I was mistaken about the author. The book is LATHES AND TURNING TECHNIQUES , this is from the best of fine woodworking.
The heavy duty lathe starts on page 75. Richard Raffan is an accomplished turner and author but he did not write this book.
mike


----------



## ELHEAD (May 14, 2020)

Thanks , mike
Dave


----------



## Capt45 (May 16, 2020)

My next door neighbor has one he hasn't used in a few years that's built like a tank.  Probably sell if someone made him a good offer.  I'll try and get some pics so you'd know of which I speak.


----------



## rock_breaker (May 23, 2020)

Beautiful work. 
A cousin does this with Aspen, his lathe is similar to the left end of the lathes discussed here, home built.
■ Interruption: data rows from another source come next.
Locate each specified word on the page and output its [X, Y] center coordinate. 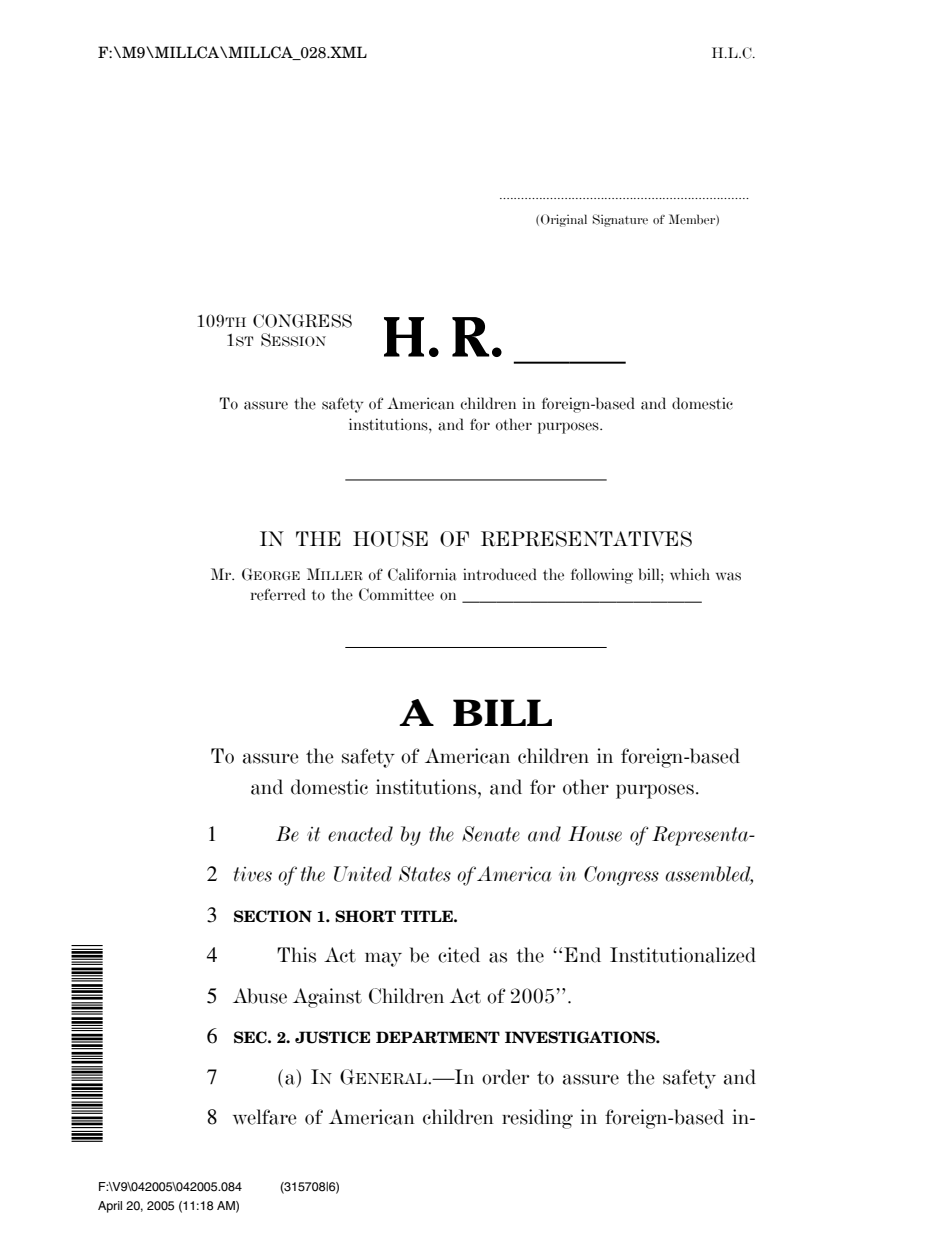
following [602, 576]
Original [564, 220]
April [110, 1207]
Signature [620, 220]
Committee [396, 594]
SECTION [273, 916]
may [383, 959]
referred [278, 594]
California [422, 574]
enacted [360, 834]
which [690, 574]
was [728, 576]
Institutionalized [683, 955]
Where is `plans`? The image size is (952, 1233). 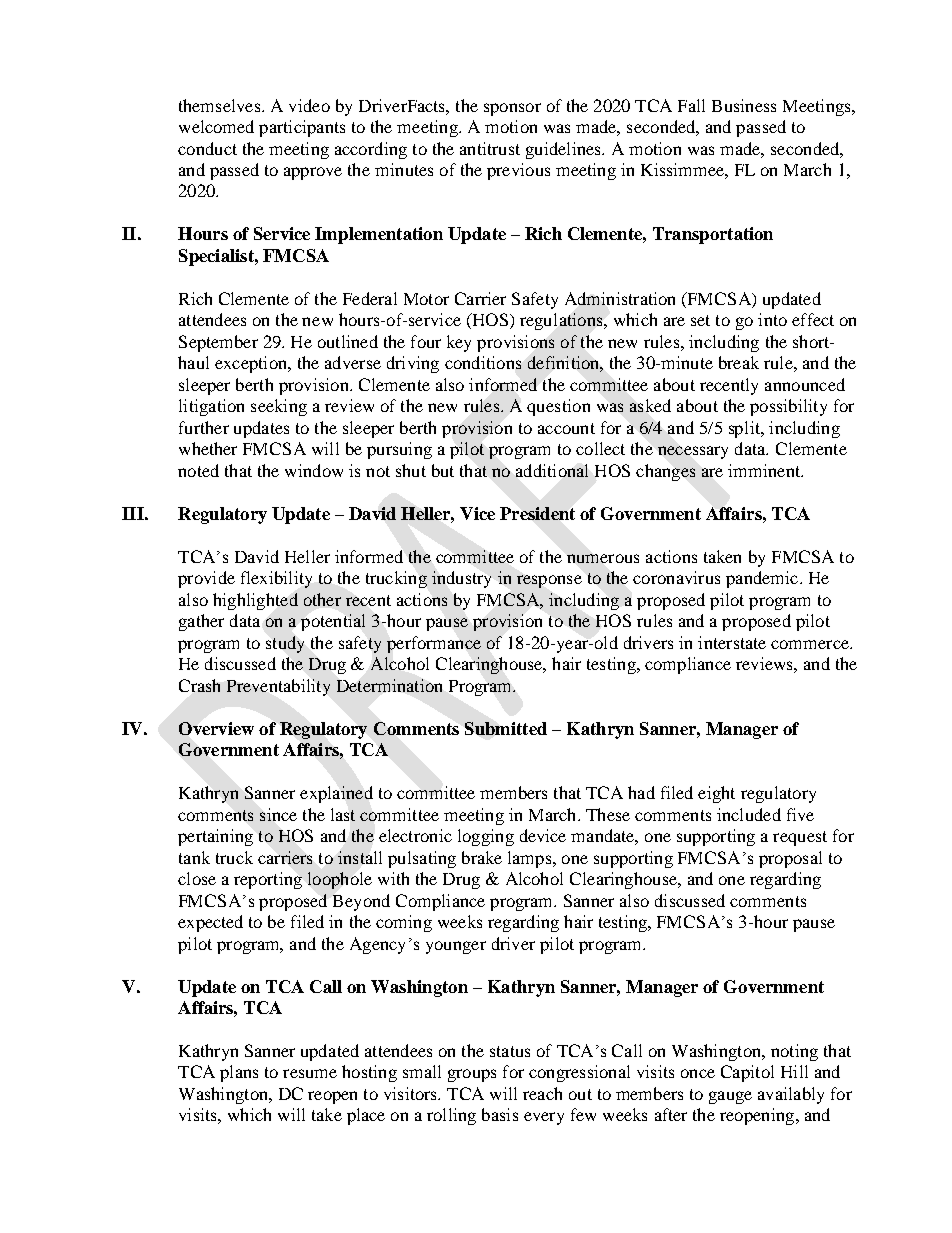
plans is located at coordinates (239, 1073).
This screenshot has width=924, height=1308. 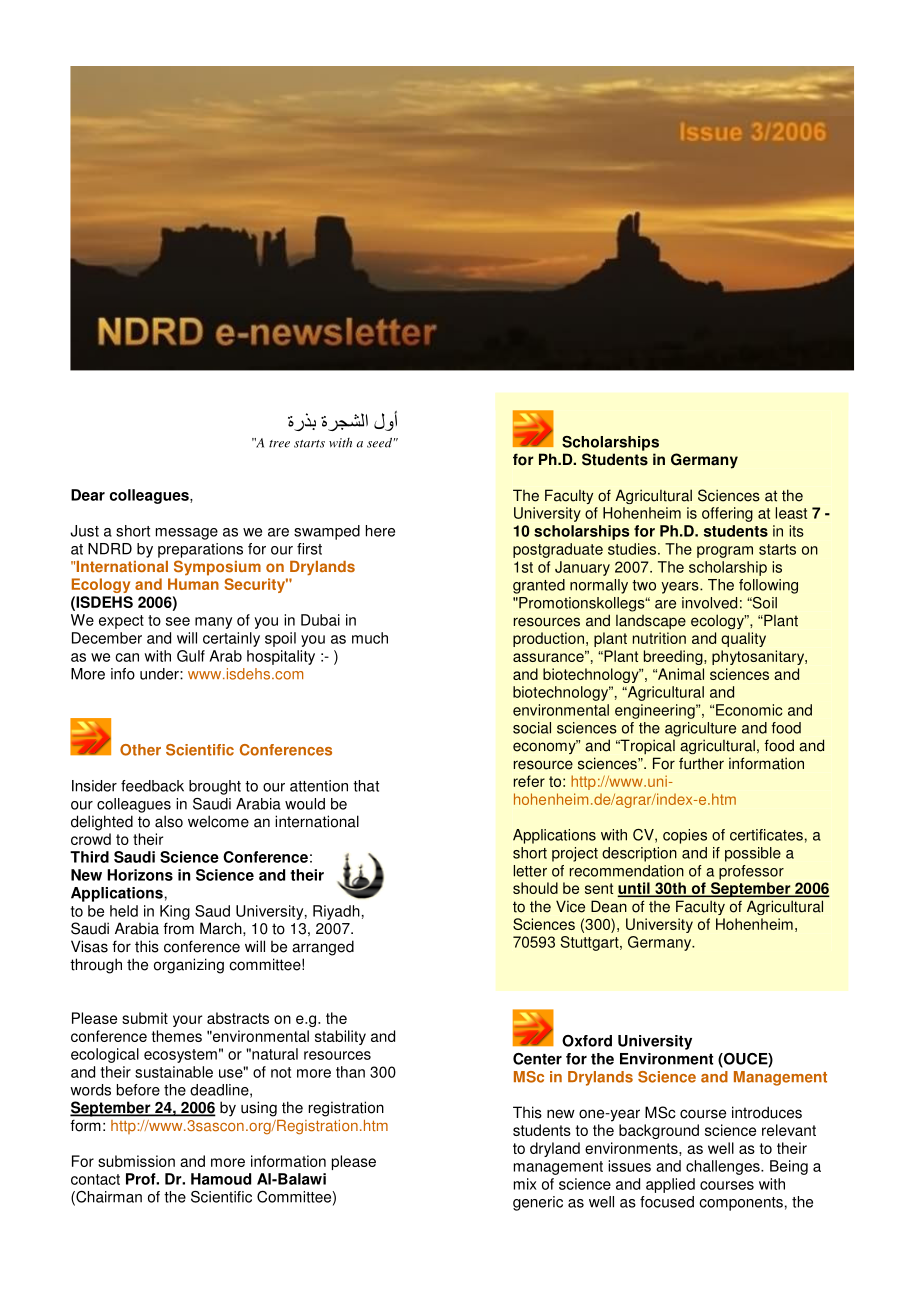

The chisel rest is on a stand so it can be moved easily and my guess at his homemade chisel length is 30". He hunts for particular shapes for his work and I believe he travels to Arizona to sell his work. 
Have a good day
Ray


----------



## Braeden P (Oct 1, 2020)

My grandfather build t lathe can hold a 4ft diameter piece of wood, bolted down to the floor has a 3ph 3hp motor with a 2 to 1 reduction with two pillow block bearings a 12in by 3in piece of round steel as an face plate plus 1000lbs of steel plates on the base and he made vases 3ft deep on wood 200 years old. That thing is big and scary.


----------



## silverhawk (Oct 2, 2020)

Braeden P said:


> My grandfather build t lathe can hold a 4ft diameter piece of wood, bolted down to the floor has a 3ph 3hp motor with a 2 to 1 reduction with two pillow block bearings a 12in by 3in piece of round steel as an face plate plus 1000lbs of steel plates on the base and he made vases 3ft deep on wood 200 years old. That thing is big and scary.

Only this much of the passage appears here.